Kellogg Institute Faculty Fellow Pedro Aguilera-Mellado

Kellogg Faculty Fellow Pedro A. Aguilera-Mellado has published his first book, Fines Infrapolíticos: de la razón, la representación y la narrativa española moderna in Spanish, with Tirant Lo Blanch publishers.

The book provides the first sustained analysis of modern and contemporary Spain through the infrapolitical register of writing, thought, and existence. This book bears witness to the present “twilight of the political'' and the ongoing ruination of the fundamental categories inherited from modern times. The main drive of this work stems from two overlapping questions: first; is there something else in existence than the generalized social astonishment accompanying the ongoing ruination of modern life, or than the paralysis in face of the impending ecological emergency? Second; is there any experience other than the integral and bourgeois market-state duopoly and its neoliberal dismantling of the working class on a planetary scale? In order to responsibly answer to these two guiding questions, this book thematizes the urgent need to confront the moribund understanding of the following fundamental modern notions: ‘reason’ and its violent techno-capitalist adrift; humanist representation and its predicaments on the exceptionalism of humankind, and the modern narrative based on and aiming for the construction of personhood. 

By studying the Enlightenment and liberal inception and genealogy of the three notions of the book’s subtitle – reason, representation and narrative – this book provides with a novel understanding of a certain exhaustion or ‘end’ of the modern project after the coming of post-neoliberalism in contemporary times. It helps in understanding the new social discontents of life and the destruction of the ecosystems by humankind. 

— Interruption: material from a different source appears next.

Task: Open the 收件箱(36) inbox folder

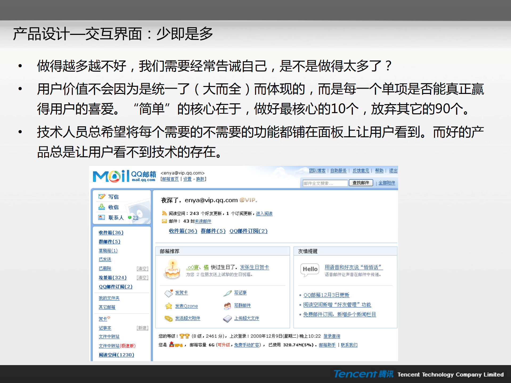Action: tap(111, 232)
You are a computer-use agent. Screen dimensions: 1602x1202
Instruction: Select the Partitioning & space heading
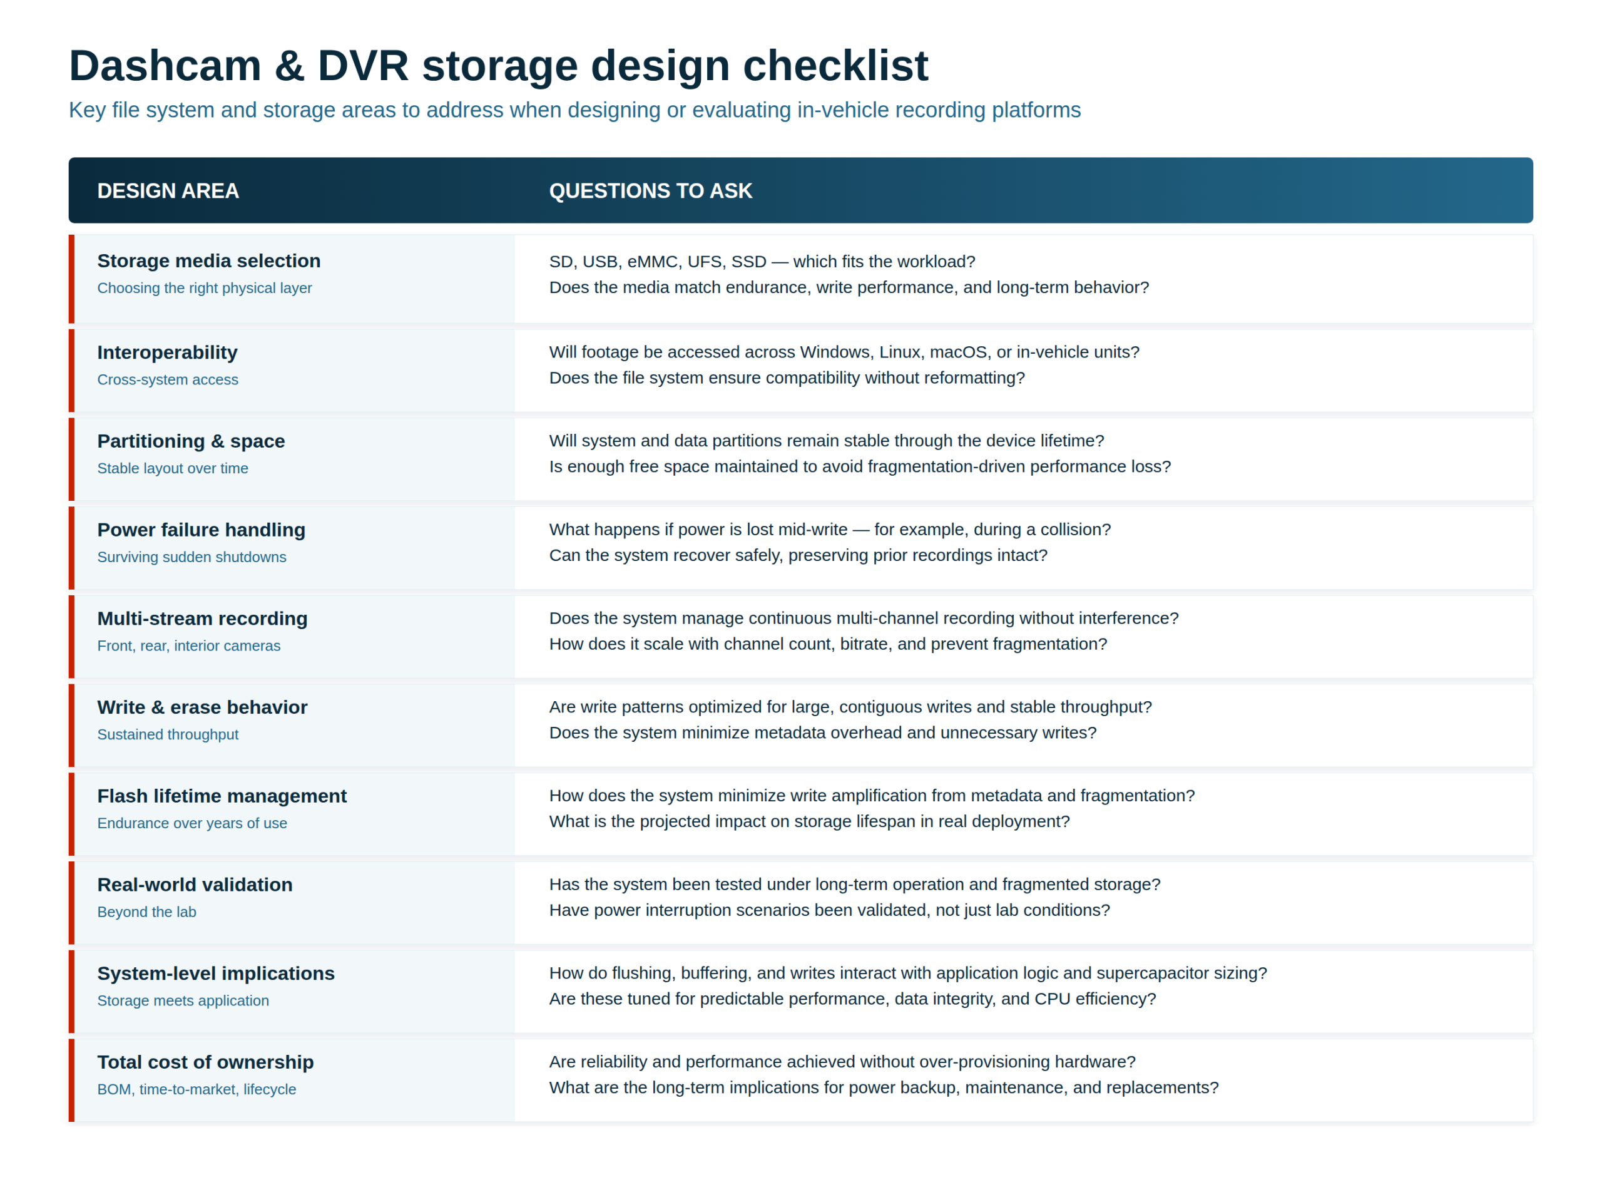click(190, 441)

Fines Infrapolíticos: de la razón, la representación y la narrativa española moderna unfolds through comparative analyses of history, society, culture, political thought, painting, literature and cinema, bringing into discussion European thinkers (such as Marxian thinkers, Heidegger, Derrida or Nancy) with authors of the cultural and intellectual life in modern and contemporary Spain, including Jovellanos, Goya, Galdós, Cristina Morales, or the independent filmmaker Elisa Cepedal. In the untimely genealogy of modern and contemporary times that this book provides, the reader could find how infrapolitics, as a register of thought and existence, recalls human and planetary finitude – while trying to set some distance with a crumbling modern humanism that still insists in the power of the subject despite all the evidence to the contrary that surrounds us.